For cladistic classification, we have two principal options once we inferred a tree (!): node-based or branch-based. At this point neontological practise diverges: dating papers always talk about the “angiosperm stem age” and the “angiosperm crown age”. The stem age is defined by point at which the angiosperm lineage diverged, its point of origin. The crown age is the age of the MRCA of all extant (living) angiosperms. So they implicitly define angiosperms branch-based. But in systematic botany (and palaeobotany, officially, but see Herendeen et al. 2017), we define the angiosperms essentially node-based assuming that the MRCA was also the first organism showing all characteristics of an angiosperm.

For our simple examples above, cladistic classification (node- or branch-based) will recognise the same taxa than (Hennigian) phylogenetic classification.

Cladistic classification systems for the three examples before.
Upper row: node-based; lower row: branch-based.

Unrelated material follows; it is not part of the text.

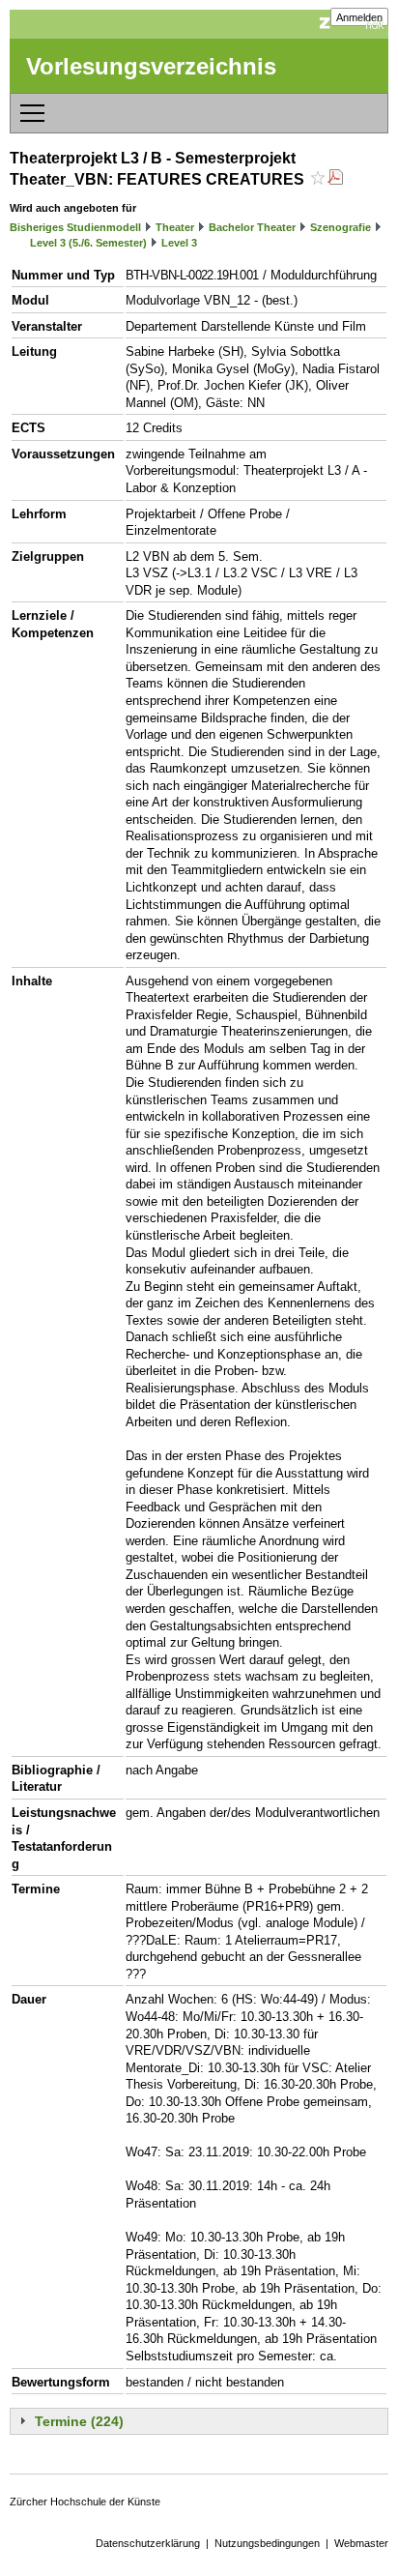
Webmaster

Since our data are free of homoplasy, all inferred clades represent holophyletic groups. Since all our fossils in the example equal the MRCA, there is no difference between node- and branch-based definition. The only price we pay is that our classification can be imprecise because some lineages lack the necessary number of diagnostic traits to resolve all holophyla. Total-evidence that uses molecular data to resolve modern-day relationships and a morphological partition for placing the fossils, is a double-edged sword. Keep in mind that missing data are treated as 'N' (= A or C or G or T) in a phylogenetic analysis. As consequence a total-evidence tree likes to place a fossil as sister to a non-inclusive (paraphyletic), in a historical context, clade comprising only the modern taxa, its descendants. A node-based modern-day-derived classification will inevitably include paraphyletic groups.

Total-evidence approaches will not work for node-based cladistic classifications.

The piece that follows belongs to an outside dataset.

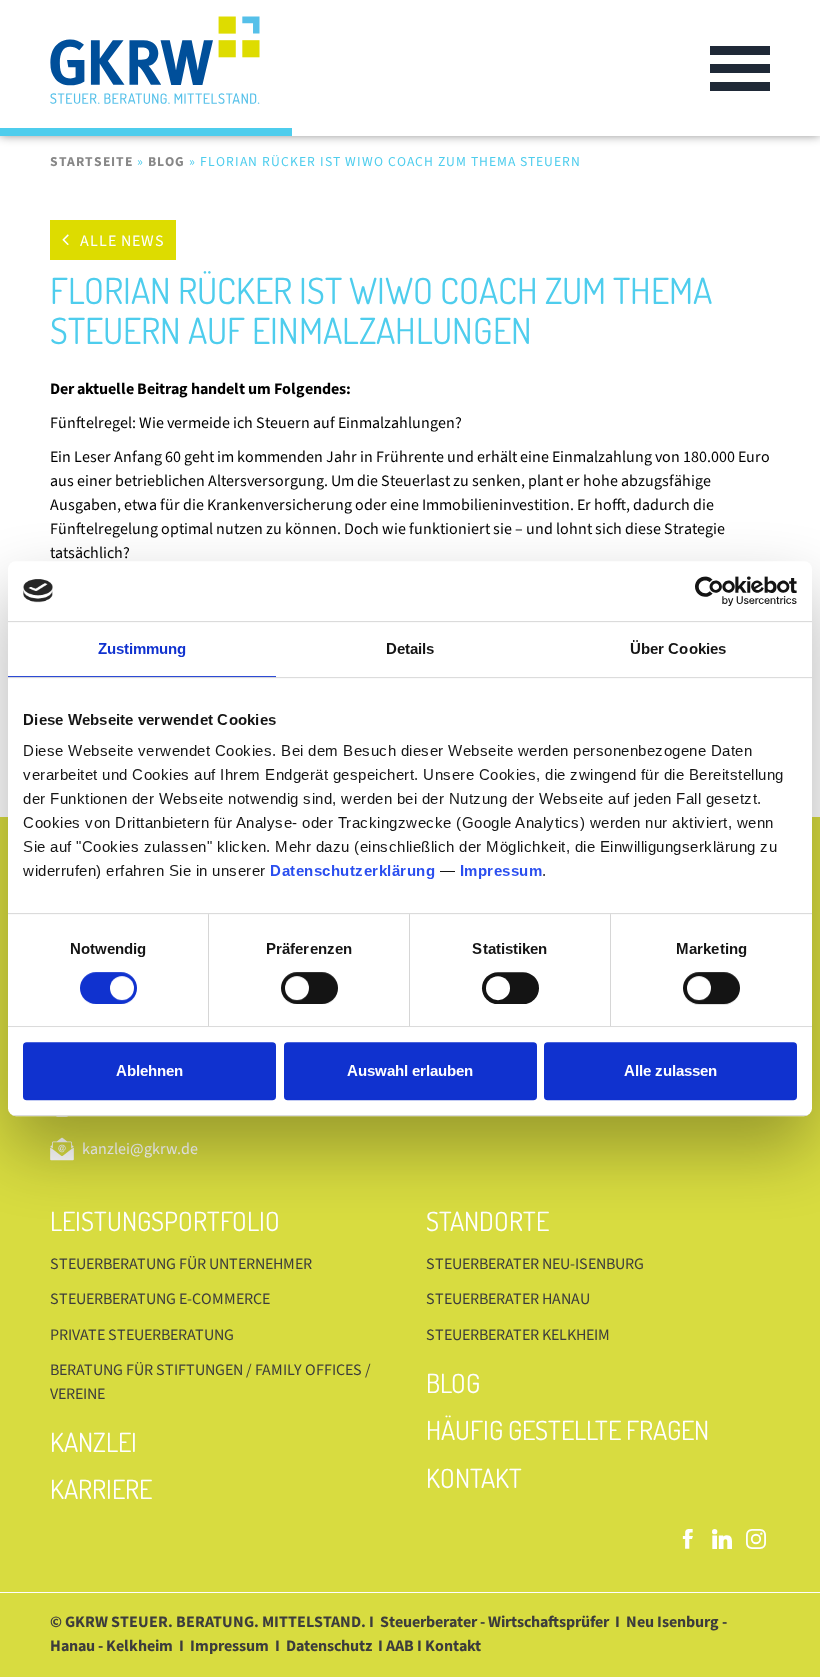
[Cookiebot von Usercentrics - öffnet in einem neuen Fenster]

In the case of real-world data, cladistic classifications that rely on an inferred tree are generally problematic in palaeontology, because

fossils provide – for the most part – only information about morphology;
most morphological traits have been evolved in parallel or convergently, i.e. more than a single time in the same (monophyletic [sensu Haeckel]) or different lineages (polyphyletic);
hence, clades in trees are often with poor support, can have equally valid alternatives, or are misleading.

Illustrated in a series of posts I made for David Morrison's Genealogical World of Networks on seed plants, dinosaurs, mosasaurs, insects, or using simple theoretical examples.

And this is the optimal case. In the worst case, our fossils do not provide enough scorable characters to include them in any explicit phylogenetic analysis at all. No tree, no cladistic classification.

What is an angiosperms depends on the classification system

When we apply the four classification systems on the angiosperm problem, we end up with three possible but different definitions of angiosperms – two cladistic ones (node-based, branch-based) and one phylogenetic one.

Cladistic node-based: all descendants of the hypothetical MRCA of all living angiosperms as defined by the 'angiosperm crown node'
Cladistic branch-based: all members of the angiosperm clade
Phylogenetic: all plants that (originally) evolved the full set of angiosperm synapomorphies (we should not be overly picky here: because of the molecular phylogenies we know that some lost/modified those traits later on).

The three options to define angiosperms beyond present-day.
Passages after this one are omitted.